\( 018 \quad 10.0 \) points A fireman standing on a 14 m high ladder operates a water hose with a round nozzle of diameter 2.66 inch. The lower end of the hose \( (14 \mathrm{~m} \) below the nozzle) is connected to the pump outlet of diameter 3.34 inch. The gauge pressure of the water at the pump is \[ P_{\text {pump }}^{\text {(gauge })}=P_{\text {pump }}^{(\text {abs })}-P_{\text {atm }} \] \( =67.4 \mathrm{PSI}=464.707 \mathrm{kPa} \). Calculate the speed of the water jet emerg- ing from the nozzle.

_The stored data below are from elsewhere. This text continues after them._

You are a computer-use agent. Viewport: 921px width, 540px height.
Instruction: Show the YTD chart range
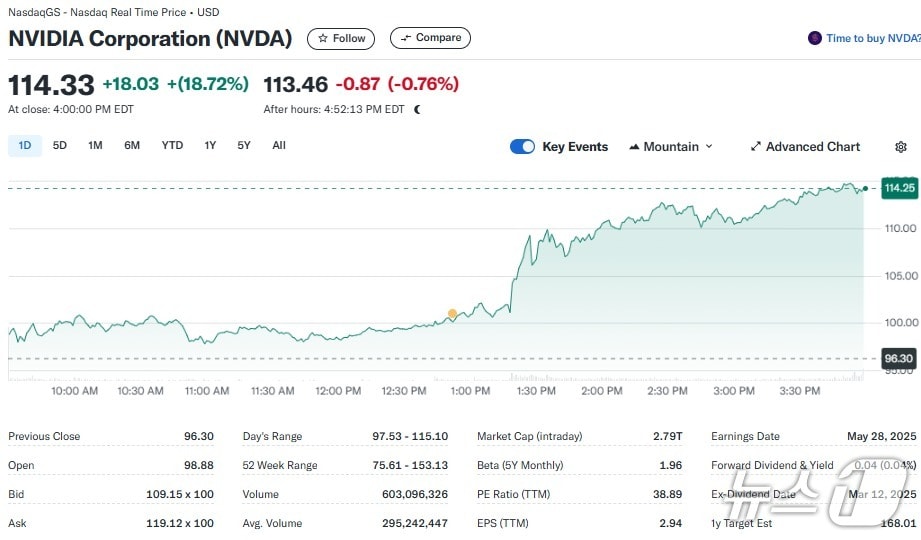[x=172, y=146]
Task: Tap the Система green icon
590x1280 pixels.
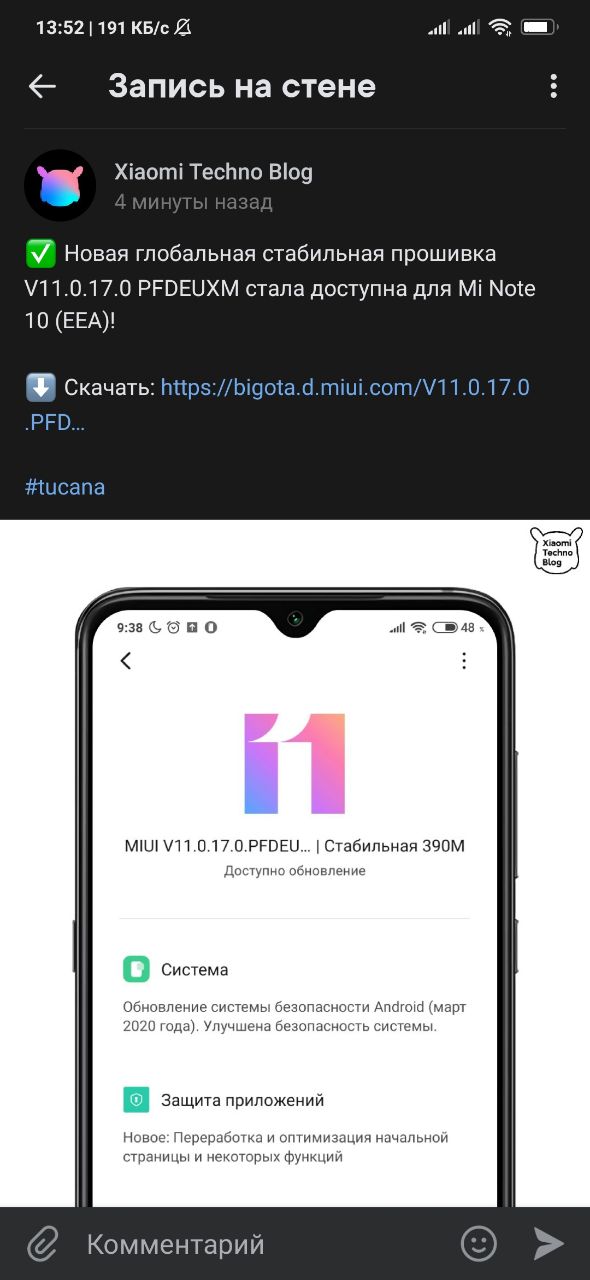Action: click(x=136, y=969)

Assume that water is an incompressible liquid of density \( 1000 \mathrm{~kg} / \mathrm{m}^{3} \) and negligible viscosity. The acceleration of gravity is \( 9.8 \mathrm{~m} / \mathrm{s}^{2} \). Answer in units of \( \mathrm{m} / \mathrm{s} \).

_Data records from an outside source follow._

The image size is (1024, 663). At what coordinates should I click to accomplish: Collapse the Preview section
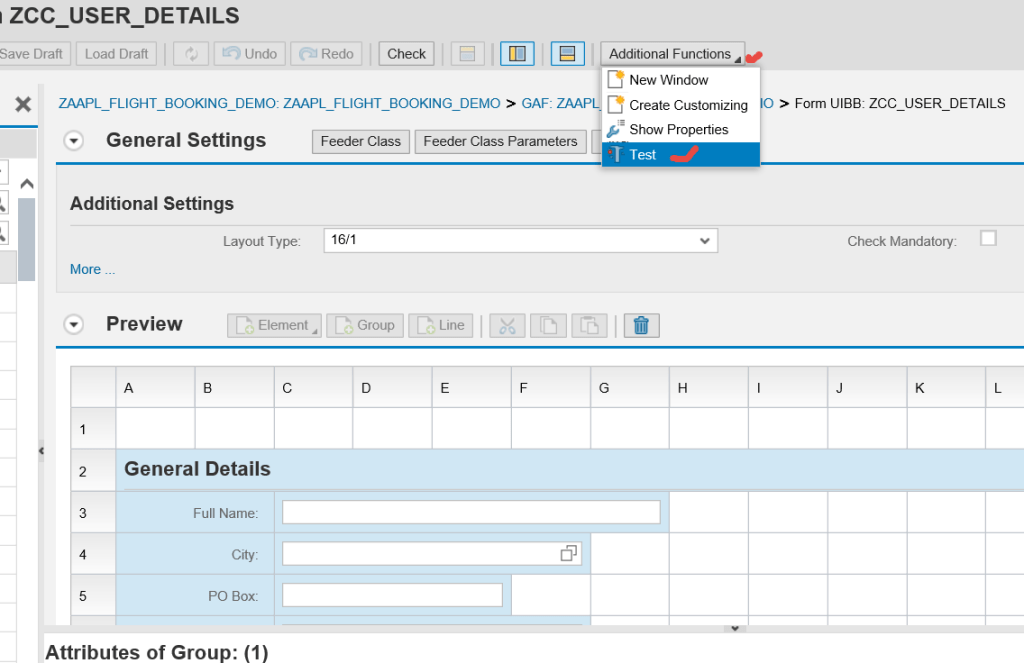[72, 324]
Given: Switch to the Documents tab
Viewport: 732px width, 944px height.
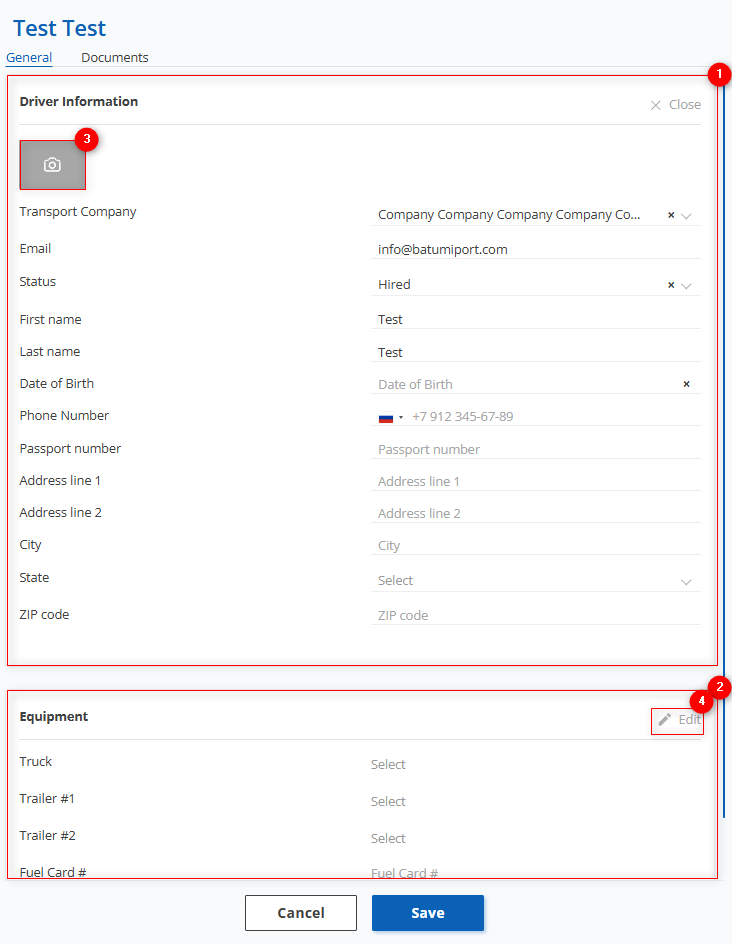Looking at the screenshot, I should [115, 58].
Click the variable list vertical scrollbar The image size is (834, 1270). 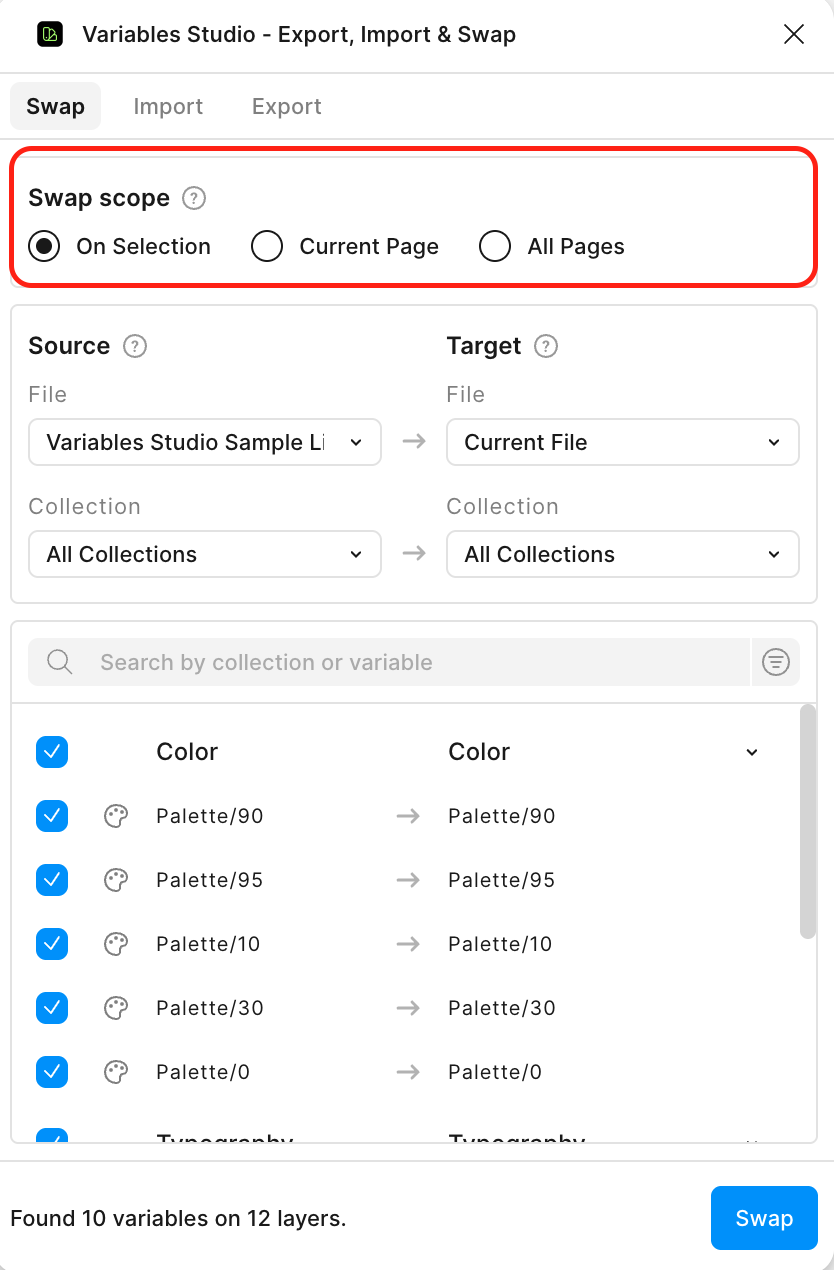pyautogui.click(x=808, y=822)
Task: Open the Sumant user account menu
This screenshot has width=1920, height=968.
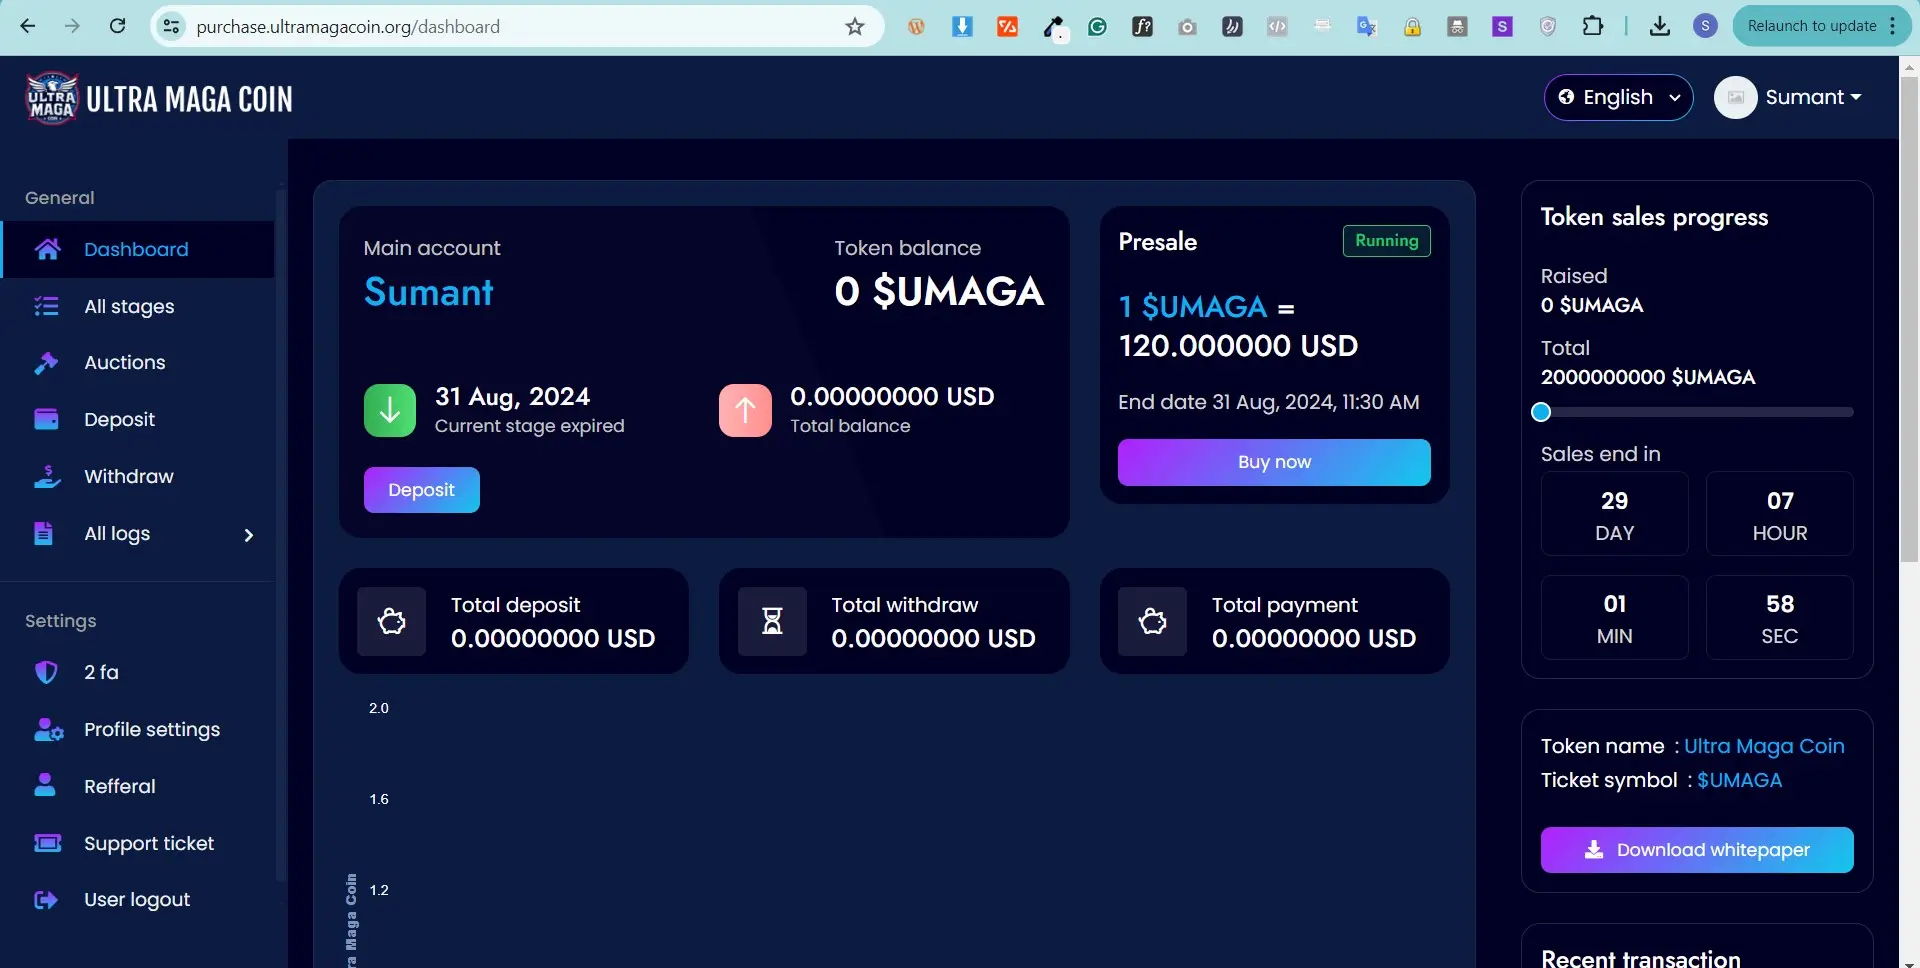Action: (x=1789, y=97)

To calculate the speed of the water jet emerging from the nozzle, we can use the principle of conservation of energy. The energy of the water at the pump outlet is converted into kinetic energy at the nozzle. Given: - Height of the ladder (h) = 14 m - Diameter of the nozzle (d_nozzle) = 2.66 inch - Diameter of the pump outlet (d_pump) = 3.34 inch - Gauge pressure at the pump (P_pump) = 67.4 PSI = 464.707 kPa - Density of water (ρ) = 1000 kg/m³ - Acceleration due to gravity (g) = 9.8 m/s² First, we need to convert the diameters from inches to meters: \[ d_{\text{nozzle}} = 2.66 \, \text{inch} \times \frac{1 \, \text{m}}{39.37 \, \text{inch}} = 0.0675 \, \text{m} \] \[ d_{\text{pump}} = 3.34 \, \text{inch} \times \frac{1 \, \text{m}}{39.37 \, \text{inch}} = 0.0847 \, \text{m} \] Next, we can calculate the speed of the water jet emerging from the nozzle using the principle of conservation of energy: \[ \text{Energy at pump outlet} = \text{Energy at nozzle} \] \[ \frac{1}{2} \rho v^2 = \rho g h \] \[ v = \sqrt{2g h} \] Now, we can calculate the speed of the water jet emerging from the nozzle. Calculate the value by following steps: - step0: Calculate: \(\sqrt{2\times 9.8\times 14}\) - step1: Multiply the terms: \(\sqrt{274.4}\) - step2: Rewrite the expression: \(\sqrt{\frac{1372}{5}}\) - step3: Use the properties of radicals: \(\frac{\sqrt{1372}}{\sqrt{5}}\) - step4: Simplify the expression: \(\frac{14\sqrt{7}}{\sqrt{5}}\) - step5: Multiply by the Conjugate: \(\frac{14\sqrt{7}\times \sqrt{5}}{\sqrt{5}\times \sqrt{5}}\) - step6: Multiply the numbers: \(\frac{14\sqrt{35}}{\sqrt{5}\times \sqrt{5}}\) - step7: Multiply the numbers: \(\frac{14\sqrt{35}}{5}\) The speed of the water jet emerging from the nozzle is approximately 16.57 m/s.